Er trat noch einen Schritt zurück.
Verdammt! Lady Bedfords Residenz. Die alte Streitaxt würde an einem Krampfanfall zugrunde gehen, wenn er nackt in ihr Bett krabbelte. Vor seinem inneren Auge entstand ein Bild davon, wie er sich mit der warzengesichtigen Matrone in die Laken kuschelte. Er erschauderte.
Vor seinem eigenen Haus legte er eine Hand auf den schmiedeeisernen Zaun, um das Gleichgewicht zu halten. Gott sei Dank würde Celia bereits schlafen. Das Kind sollte nicht erleben, dass er hin und her wankte wie ein Schiff auf hoher See.
Schritte störten die Stille der frühen Morgenstunden.
Er drehte sich um, als eine zierliche Frau aus der Dunkelheit geeilt kam. Sie blieb unmittelbar vor ihm stehen, das Gesicht nach unten geneigt. Eine blasse Hand hielt die Kapuze ihres schwarzen Umhangs auf ihrem Kopf fest. Die Frau hob das Gesicht und zwei schrägstehende, grüne Augen blickten ihn an.
Adele.
Es hatte eine Zeit gegeben, in der ihn ihre katzenhaften Augen fasziniert hatten, doch die Affäre hatte nicht lange angehalten. Diese Frau bewegte sich irgendwo zwischen unvernünftiger Torheit und völligem Wahnsinn. Zu unbeständig – selbst für ihn.

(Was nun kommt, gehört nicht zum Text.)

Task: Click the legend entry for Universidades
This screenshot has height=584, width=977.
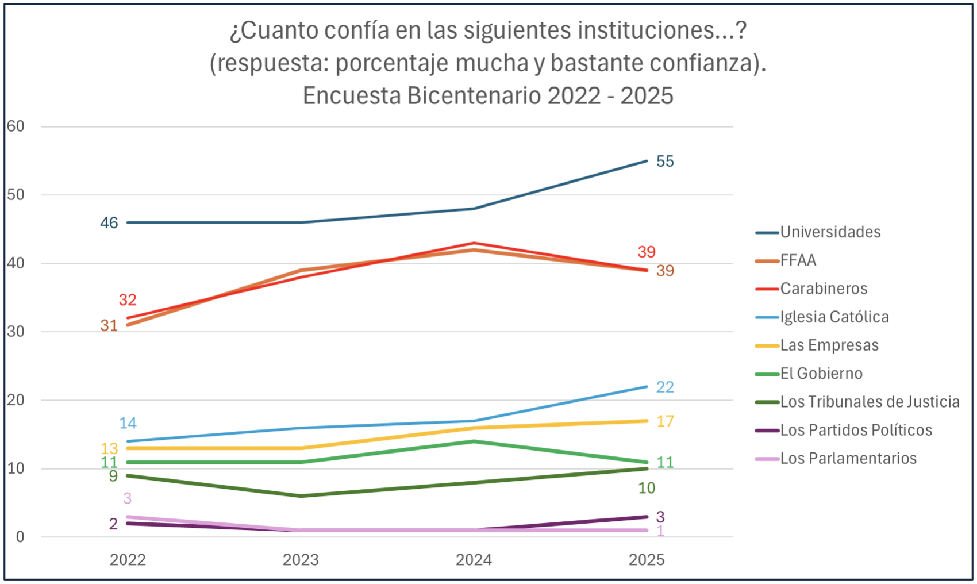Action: [x=830, y=232]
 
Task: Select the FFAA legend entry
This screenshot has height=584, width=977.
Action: [x=798, y=260]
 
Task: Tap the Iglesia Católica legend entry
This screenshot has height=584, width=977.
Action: [x=834, y=317]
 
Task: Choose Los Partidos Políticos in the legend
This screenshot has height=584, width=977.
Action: [x=856, y=430]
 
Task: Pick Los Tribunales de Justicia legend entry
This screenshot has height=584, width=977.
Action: [x=870, y=402]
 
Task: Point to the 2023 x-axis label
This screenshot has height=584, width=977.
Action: [x=301, y=560]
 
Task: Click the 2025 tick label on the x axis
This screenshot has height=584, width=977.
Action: [x=647, y=560]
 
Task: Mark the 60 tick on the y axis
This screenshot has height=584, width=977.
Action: [x=16, y=126]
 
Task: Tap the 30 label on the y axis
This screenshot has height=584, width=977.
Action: [x=16, y=332]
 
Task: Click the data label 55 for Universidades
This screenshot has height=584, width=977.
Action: [x=665, y=162]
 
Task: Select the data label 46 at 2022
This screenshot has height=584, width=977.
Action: [x=109, y=223]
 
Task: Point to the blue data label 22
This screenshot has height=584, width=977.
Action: [x=665, y=387]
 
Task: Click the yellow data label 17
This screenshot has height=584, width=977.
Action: [x=665, y=421]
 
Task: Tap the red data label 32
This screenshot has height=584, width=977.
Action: [x=128, y=300]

Sie hob den Arm und Mondlicht funkelte auf der Duellpistole, die sie in der Hand hielt.
Ah, dann ist also mein Tag der Abrechnung gekommen? „Adele, meine Liebe, ist es so weit gekommen? Mord?“
Ein animalisches Lächeln krümmte ihre Lippen. „Oh, Hayden, ich habe nicht vor, dich zu töten.“
Obwohl sie langsam sprach, klangen die Worte undeutlich. Anscheinend war er nicht der Einzige, der seine geistigen Fähigkeiten mit Alkohol betäubt hatte; oder in Adeles Fall, mit der Opiumtinktur, die sie sich zur Gewohnheit gemacht hatte.

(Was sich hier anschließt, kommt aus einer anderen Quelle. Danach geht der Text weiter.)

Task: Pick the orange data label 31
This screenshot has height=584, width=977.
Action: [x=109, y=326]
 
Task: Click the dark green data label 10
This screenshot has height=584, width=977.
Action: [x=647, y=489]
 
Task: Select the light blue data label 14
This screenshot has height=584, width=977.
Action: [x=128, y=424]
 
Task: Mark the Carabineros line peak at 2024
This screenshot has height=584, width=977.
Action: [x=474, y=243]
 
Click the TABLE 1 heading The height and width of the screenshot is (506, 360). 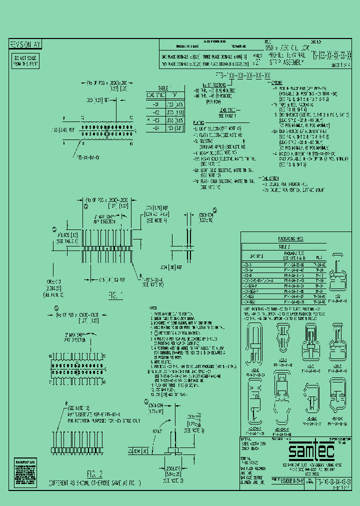[164, 87]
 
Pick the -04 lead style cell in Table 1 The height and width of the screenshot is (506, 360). [155, 128]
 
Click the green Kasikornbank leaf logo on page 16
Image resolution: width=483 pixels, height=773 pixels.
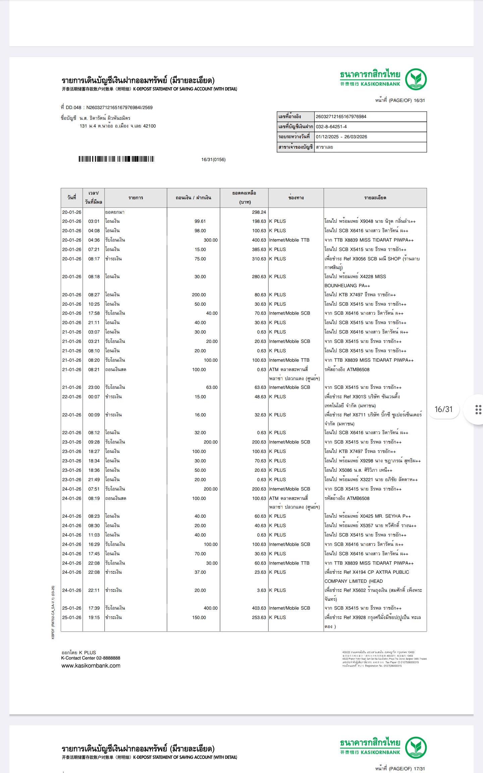pos(416,79)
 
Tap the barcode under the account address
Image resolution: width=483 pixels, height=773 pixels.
pos(116,159)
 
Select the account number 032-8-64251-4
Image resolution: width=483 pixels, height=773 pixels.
pos(331,127)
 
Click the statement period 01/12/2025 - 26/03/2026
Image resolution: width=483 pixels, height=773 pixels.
pos(341,137)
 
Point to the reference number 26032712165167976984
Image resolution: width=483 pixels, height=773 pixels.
pos(341,117)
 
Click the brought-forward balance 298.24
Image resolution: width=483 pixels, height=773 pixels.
pos(259,212)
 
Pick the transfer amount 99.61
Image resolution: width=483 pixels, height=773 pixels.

Sie grinste und senkte die Pistole. Der Lauf, der zuvor auf seine Brust gerichtet war, deutete jetzt auf sein Gemächt. Sie gab ein leises, verbittertes Lachen von sich. „Nein, mein Liebster, ich gedenke lediglich, dich zu verstümmeln.“
Nur eine Frau konnte darauf kommen, ihn zu kastrieren; ein Mann hätte direkt auf sein schwarzes Herz gezielt.
Adele hob eine Augenbraue.
Erwartete sie eine Reaktion? Hatte sie gedacht, er würde auf die Knie fallen und um sein Leben betteln? Aussichtslos. Zumindest am Todestag seiner Frau. Sein eigenes Dahinscheiden kam ihm vor wie eine passende Wende des Schicksals.

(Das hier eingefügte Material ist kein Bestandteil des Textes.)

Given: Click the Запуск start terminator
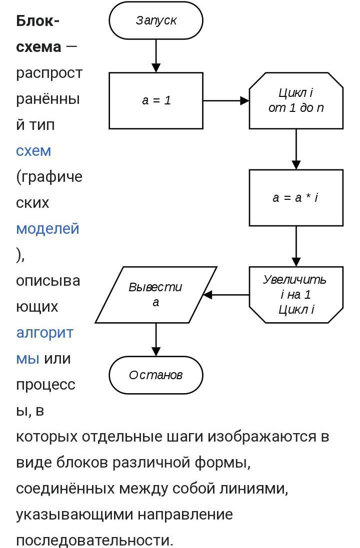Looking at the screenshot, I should pos(156,20).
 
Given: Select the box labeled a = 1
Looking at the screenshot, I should pos(156,100).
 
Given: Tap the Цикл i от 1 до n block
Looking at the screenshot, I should pos(296,100).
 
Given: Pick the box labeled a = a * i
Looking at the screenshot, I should pos(296,198).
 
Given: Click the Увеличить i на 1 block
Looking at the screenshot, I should pos(296,295).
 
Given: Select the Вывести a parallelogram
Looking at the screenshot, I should pos(156,295).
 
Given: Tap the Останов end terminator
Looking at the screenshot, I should pos(156,375).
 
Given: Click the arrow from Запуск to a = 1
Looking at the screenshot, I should pos(156,55).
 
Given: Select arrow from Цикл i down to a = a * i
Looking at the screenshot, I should pos(296,149).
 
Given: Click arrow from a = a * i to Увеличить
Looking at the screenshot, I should pos(296,246).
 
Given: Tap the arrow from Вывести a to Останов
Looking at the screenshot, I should pos(156,339).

„Du Hund, sag irgendwas“, zischte sie.
Los, tu es, diese Worte hallten durch seine Gedanken und kitzelten auf der Zungenspitze. War er so verrückt wie Adele oder hatte ihm der Alkohol den Verstand vernebelt?
Er blickte zum Fenster von Celias Schlafgemach. Um des Kindes willen würde er bei klarem Verstand bleiben müssen. Er hatte am Grab seiner Frau gestanden und versprochen, für das Kind sein Bestes zu geben. Er würde Laura nicht enttäuschen. Nicht schon wieder.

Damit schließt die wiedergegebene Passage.